▶ [WHAT YOU HAVE TO DO]: Check every line of the listing below for "site", and report how many lines have it, as a number with nothing more.

▬▬▬▬▬▬▬▬▬▬

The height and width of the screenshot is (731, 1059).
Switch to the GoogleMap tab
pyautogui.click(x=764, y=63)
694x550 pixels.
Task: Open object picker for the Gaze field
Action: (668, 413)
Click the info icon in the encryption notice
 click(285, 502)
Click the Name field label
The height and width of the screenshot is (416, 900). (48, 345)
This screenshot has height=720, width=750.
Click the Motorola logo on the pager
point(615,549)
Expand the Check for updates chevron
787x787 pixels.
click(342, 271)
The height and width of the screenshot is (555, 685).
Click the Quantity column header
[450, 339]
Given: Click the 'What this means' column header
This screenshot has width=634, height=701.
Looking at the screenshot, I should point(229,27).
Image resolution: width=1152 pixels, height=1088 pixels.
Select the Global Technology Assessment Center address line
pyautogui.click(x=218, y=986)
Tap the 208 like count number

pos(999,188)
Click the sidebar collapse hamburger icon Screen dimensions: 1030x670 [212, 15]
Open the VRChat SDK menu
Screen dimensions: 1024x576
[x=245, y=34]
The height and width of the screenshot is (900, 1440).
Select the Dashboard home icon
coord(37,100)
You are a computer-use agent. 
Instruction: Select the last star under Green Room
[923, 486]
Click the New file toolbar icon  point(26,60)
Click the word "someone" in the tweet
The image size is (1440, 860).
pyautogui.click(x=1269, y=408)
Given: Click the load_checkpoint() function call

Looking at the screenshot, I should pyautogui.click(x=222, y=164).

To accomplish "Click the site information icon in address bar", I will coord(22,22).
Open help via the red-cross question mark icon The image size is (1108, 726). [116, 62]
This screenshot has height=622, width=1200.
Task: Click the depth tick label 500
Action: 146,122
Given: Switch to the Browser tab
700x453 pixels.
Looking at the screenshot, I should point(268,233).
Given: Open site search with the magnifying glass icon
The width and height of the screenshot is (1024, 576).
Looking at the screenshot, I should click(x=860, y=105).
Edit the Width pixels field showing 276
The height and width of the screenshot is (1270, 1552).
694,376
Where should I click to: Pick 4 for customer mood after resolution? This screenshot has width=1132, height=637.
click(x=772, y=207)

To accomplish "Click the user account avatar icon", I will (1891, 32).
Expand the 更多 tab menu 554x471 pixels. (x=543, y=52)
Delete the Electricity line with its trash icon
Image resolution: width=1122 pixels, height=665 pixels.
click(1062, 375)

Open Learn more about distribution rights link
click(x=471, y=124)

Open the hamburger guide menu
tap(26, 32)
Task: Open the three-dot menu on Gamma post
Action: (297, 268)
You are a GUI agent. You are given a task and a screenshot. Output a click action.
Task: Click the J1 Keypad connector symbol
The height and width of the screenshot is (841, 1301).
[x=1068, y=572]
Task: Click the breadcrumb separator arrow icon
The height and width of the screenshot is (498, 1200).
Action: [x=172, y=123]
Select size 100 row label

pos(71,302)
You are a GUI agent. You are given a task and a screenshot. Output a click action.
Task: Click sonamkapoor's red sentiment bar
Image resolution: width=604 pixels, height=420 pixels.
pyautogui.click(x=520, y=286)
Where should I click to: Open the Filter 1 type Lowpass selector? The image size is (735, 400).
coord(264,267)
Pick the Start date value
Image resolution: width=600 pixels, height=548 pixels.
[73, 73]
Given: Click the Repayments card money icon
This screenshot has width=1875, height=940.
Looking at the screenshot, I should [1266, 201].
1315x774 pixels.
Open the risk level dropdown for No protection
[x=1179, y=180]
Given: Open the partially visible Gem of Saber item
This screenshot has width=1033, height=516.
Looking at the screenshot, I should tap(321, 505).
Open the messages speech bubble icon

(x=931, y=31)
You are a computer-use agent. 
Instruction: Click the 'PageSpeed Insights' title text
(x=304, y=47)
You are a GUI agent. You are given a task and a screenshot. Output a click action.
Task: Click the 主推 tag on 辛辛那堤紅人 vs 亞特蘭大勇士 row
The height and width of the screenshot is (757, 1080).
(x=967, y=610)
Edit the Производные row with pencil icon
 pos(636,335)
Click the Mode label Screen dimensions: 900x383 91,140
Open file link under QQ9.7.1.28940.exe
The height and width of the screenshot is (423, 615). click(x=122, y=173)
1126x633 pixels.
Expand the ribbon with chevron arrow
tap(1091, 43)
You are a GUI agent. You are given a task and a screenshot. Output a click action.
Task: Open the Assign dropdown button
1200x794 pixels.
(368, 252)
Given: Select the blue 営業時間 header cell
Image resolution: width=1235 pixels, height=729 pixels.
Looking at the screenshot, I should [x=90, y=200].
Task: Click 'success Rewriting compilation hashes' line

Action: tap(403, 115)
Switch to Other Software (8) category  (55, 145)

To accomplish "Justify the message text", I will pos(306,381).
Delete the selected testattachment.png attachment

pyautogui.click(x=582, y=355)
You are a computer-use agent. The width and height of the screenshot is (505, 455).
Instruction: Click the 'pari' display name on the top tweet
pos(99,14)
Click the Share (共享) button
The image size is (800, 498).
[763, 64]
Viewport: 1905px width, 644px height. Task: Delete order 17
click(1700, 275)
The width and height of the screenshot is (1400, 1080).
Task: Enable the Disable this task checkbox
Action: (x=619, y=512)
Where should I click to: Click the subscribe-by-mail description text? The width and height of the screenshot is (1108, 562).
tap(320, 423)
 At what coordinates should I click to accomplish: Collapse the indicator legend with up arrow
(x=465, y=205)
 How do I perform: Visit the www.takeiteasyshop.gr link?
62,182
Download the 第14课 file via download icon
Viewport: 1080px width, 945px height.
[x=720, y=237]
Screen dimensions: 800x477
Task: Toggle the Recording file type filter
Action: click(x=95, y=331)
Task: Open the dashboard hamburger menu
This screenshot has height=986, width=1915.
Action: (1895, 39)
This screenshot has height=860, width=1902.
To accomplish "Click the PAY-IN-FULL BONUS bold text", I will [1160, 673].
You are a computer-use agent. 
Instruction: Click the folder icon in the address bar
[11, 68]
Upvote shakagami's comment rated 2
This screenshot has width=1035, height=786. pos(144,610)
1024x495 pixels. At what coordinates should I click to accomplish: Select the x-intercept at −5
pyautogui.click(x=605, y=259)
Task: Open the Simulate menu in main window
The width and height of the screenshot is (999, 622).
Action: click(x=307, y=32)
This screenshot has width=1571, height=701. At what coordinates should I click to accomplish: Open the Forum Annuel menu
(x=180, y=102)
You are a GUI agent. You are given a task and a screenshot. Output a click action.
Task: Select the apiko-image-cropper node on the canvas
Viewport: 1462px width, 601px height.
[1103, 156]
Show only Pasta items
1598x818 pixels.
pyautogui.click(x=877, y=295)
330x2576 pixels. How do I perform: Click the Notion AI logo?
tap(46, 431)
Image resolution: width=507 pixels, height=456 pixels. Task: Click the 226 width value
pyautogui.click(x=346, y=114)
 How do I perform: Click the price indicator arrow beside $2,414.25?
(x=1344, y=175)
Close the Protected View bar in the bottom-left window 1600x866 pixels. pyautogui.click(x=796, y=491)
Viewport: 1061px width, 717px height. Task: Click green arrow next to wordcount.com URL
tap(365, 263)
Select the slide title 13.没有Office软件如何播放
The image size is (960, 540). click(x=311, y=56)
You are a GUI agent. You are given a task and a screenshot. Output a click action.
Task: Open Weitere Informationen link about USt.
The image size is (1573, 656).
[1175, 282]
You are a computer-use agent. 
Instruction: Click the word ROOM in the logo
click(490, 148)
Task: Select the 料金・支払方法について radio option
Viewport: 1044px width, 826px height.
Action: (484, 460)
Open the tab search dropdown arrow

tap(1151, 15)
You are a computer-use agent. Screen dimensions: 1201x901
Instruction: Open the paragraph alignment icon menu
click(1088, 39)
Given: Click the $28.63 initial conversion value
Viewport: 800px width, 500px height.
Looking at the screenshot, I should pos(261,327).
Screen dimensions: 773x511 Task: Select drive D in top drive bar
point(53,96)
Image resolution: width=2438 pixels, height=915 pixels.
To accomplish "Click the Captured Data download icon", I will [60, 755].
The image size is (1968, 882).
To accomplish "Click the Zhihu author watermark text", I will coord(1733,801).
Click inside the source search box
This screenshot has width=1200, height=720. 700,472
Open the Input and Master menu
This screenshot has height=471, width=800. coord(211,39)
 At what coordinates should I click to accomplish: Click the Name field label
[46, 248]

▬▬▬▬▬▬▬▬▬▬

▶ [WRITTEN SOLUTION]: 2